**Task to carry out**
Once the line containing "Privacy and security (194, 1924)" is found in the data below, output that line and every line after it through the last, unchanged and with nothing else.

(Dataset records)
**********

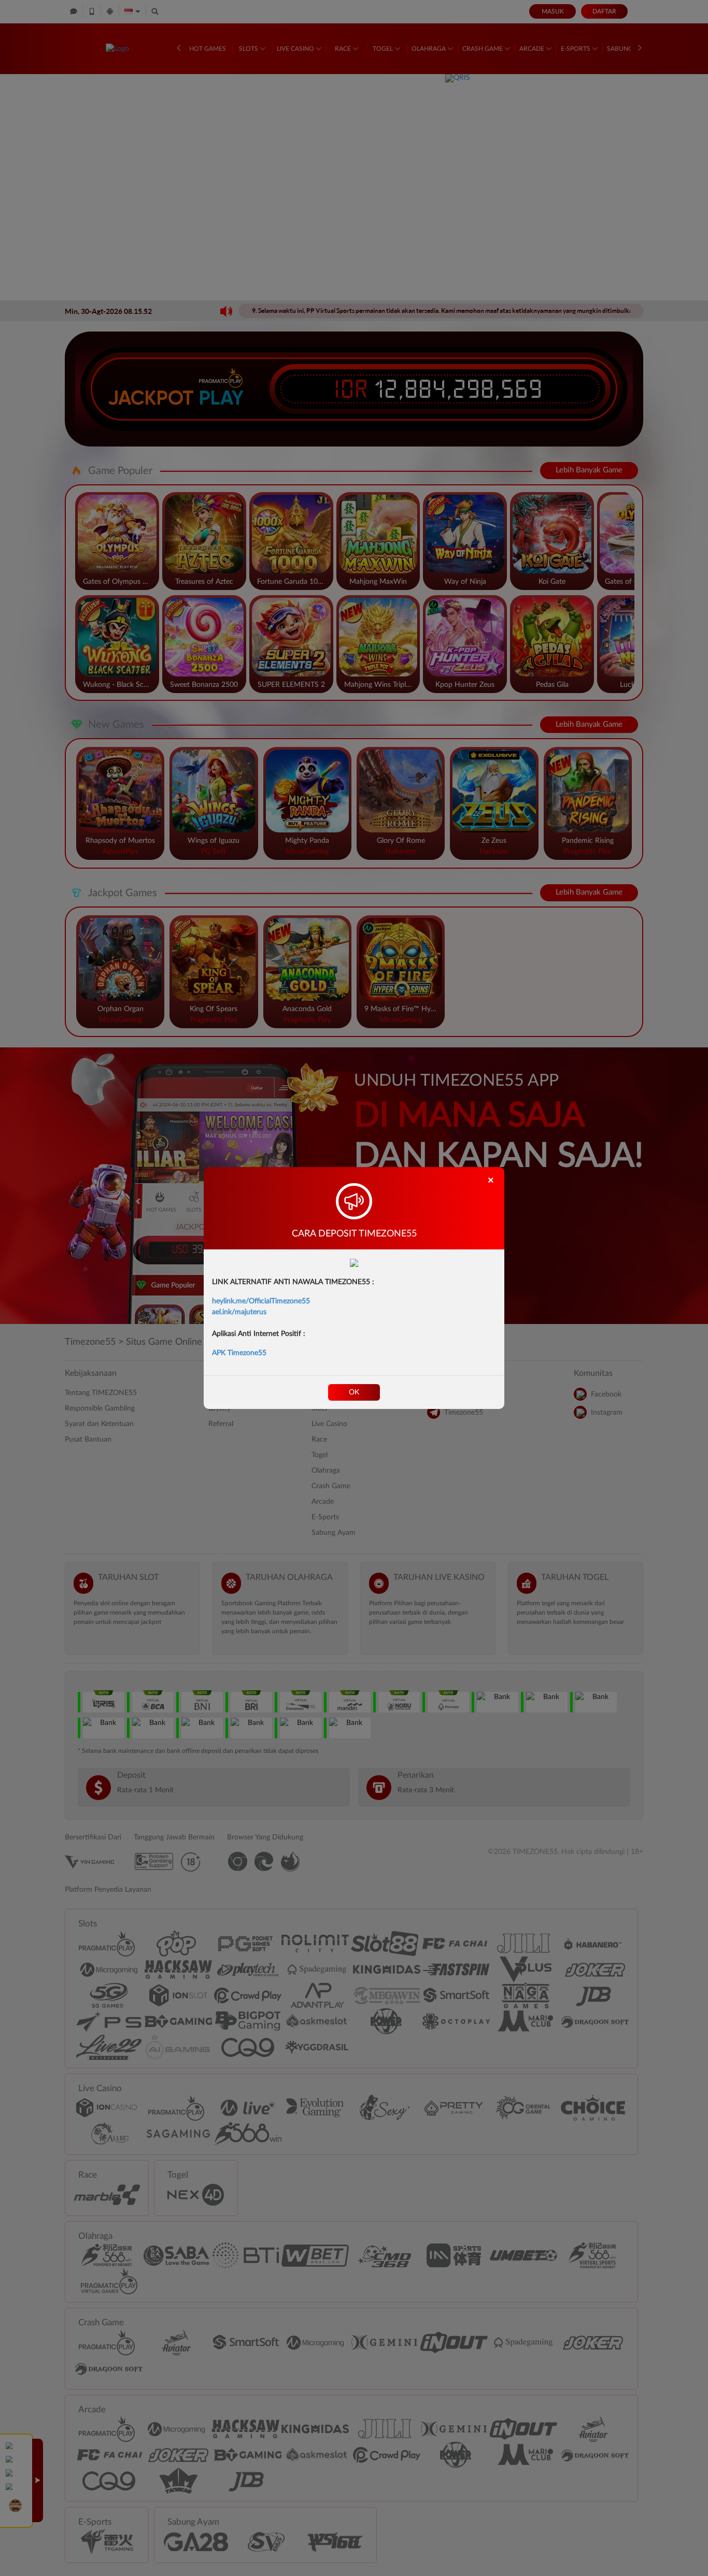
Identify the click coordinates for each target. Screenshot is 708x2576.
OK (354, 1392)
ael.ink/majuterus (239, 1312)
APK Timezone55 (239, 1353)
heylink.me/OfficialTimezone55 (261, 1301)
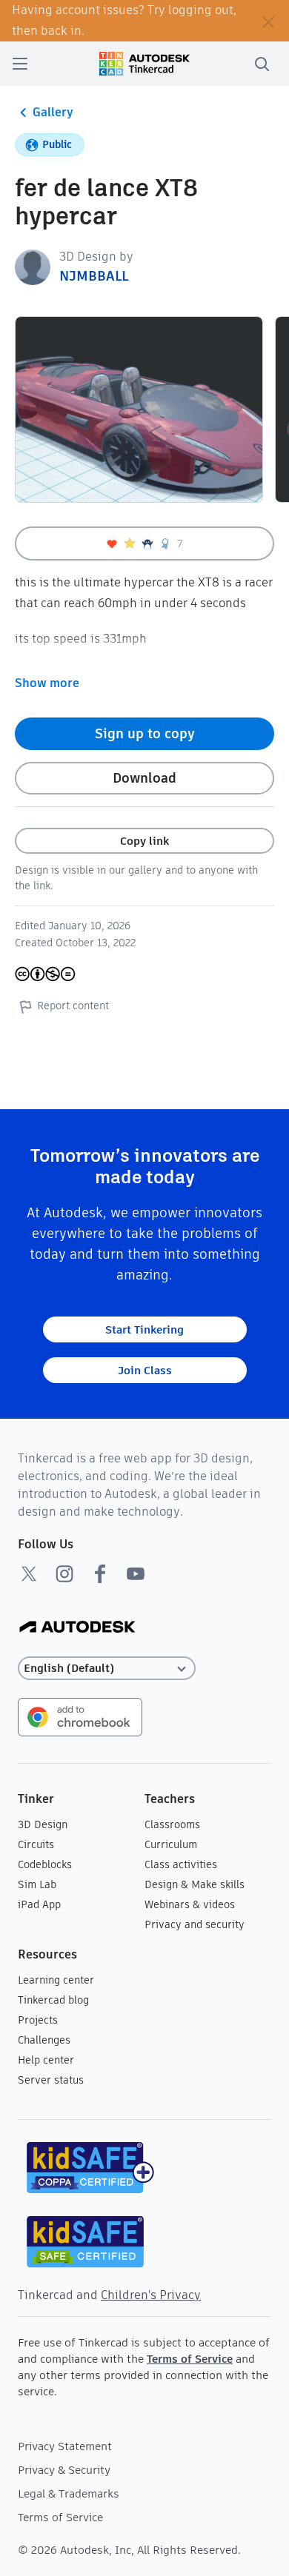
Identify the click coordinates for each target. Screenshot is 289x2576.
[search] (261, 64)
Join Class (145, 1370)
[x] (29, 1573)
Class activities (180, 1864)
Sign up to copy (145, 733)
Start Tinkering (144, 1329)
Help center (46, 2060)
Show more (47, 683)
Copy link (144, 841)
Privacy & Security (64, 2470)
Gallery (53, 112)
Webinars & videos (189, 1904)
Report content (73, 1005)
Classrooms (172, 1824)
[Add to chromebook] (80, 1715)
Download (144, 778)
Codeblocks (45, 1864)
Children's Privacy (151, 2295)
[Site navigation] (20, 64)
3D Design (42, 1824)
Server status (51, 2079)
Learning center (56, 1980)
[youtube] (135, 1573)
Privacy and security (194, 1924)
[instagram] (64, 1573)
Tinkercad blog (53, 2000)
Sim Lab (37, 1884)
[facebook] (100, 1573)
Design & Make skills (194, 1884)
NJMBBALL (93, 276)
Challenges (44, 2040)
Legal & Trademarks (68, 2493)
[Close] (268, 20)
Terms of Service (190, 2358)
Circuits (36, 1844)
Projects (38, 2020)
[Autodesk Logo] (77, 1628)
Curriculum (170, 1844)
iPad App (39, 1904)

**********

**Answer below**
Privacy and security (194, 1924)
[instagram] (64, 1573)
Tinkercad blog (53, 2000)
Sim Lab (37, 1884)
[facebook] (100, 1573)
Design & Make skills (194, 1884)
NJMBBALL (93, 276)
Challenges (44, 2040)
Legal & Trademarks (68, 2493)
[Close] (268, 20)
Terms of Service (190, 2358)
Circuits (36, 1844)
Projects (38, 2020)
[Autodesk Logo] (77, 1628)
Curriculum (170, 1844)
iPad App (39, 1904)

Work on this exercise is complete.